When Deep Learning Meets Smart Contracts

Zhipeng Gao
DOI: https://doi.org/10.1145/3324884.3418918
2020-08-07
Abstract:Ethereum has become a widely used platform to enable secure, Blockchain-based financial and business transactions. However, many identified bugs and vulnerabilities in smart contracts have led to serious financial losses, which raises serious concerns about smart contract security. Thus, there is a significant need to better maintain smart contract code and ensure its high reliability. In this research: (1) Firstly, we propose an automated deep learning based approach to learn structural code embeddings of smart contracts in Solidity, which is useful for clone detection, bug detection and contract validation on smart contracts. We apply our approach to more than 22K solidity contracts collected from the Ethereum blockchain, results show that the clone ratio of solidity code is at around 90%, much higher than traditional software. We collect a list of 52 known buggy smart contracts belonging to 10 kinds of common vulnerabilities as our bug database. Our approach can identify more than 1000 clone related bugs based on our bug databases efficiently and accurately. (2) Secondly, according to developers' feedback, we have implemented the approach in a web-based tool, named SmartEmbed, to facilitate Solidity developers for using our approach. Our tool can assist Solidity developers to efficiently identify repetitive smart contracts in the existing Ethereum blockchain, as well as checking their contract against a known set of bugs, which can help to improve the users' confidence in the reliability of the contract. We optimize the implementations of SmartEmbed which is sufficient in supporting developers in real-time for practical uses. The Ethereum ecosystem as well as the individual Solidity developer can both benefit from our research.
Software Engineering
What problem does this paper attempt to address?

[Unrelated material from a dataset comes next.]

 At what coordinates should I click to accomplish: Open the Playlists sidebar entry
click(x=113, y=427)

This paper aims to solve the problems of code clone detection and vulnerability detection in Ethereum smart contracts. Specifically: 1. **Code Clone Detection**: - There is a large amount of code repetition in smart contracts, which may lead to serious security threats, such as security attacks and resource waste. The paper proposes a deep - learning - based method to detect code clones by learning the structural code embeddings of smart contracts. The experimental results show that the clone proportion of Solidity code is as high as 90%, much higher than that of traditional software. - This method can effectively identify more semantic clones and is more accurate than the commonly - used clone detection tool Deckard. 2. **Vulnerability Detection**: - The paper collected 52 known smart contracts containing 10 common vulnerabilities as a vulnerability database. Through this method, more than 1,000 clone vulnerabilities related to known vulnerabilities can be efficiently and accurately identified. - This method can easily add new vulnerability check rules by generating new code embeddings without additional manual efforts to define vulnerability specifications. 3. **Practical Application**: - According to the feedback from Solidity developers, the author implemented this method as a Web tool named SmartEmbed to help developers efficiently detect code clones and vulnerabilities and improve their confidence in contract reliability. - In order to meet the efficiency requirements of online Web tools, SmartEmbed has been optimized in three aspects: (1) replacing multiple loop structure calculations with matrix calculations; (2) caching code embeddings to reduce redundant data loading; (3) creating indexes for smart contracts in the database to accelerate the information retrieval process. In conclusion, this research provides an efficient and accurate solution for detecting code clones and vulnerabilities in smart contracts through deep - learning technology, thereby improving the security and reliability of smart contracts.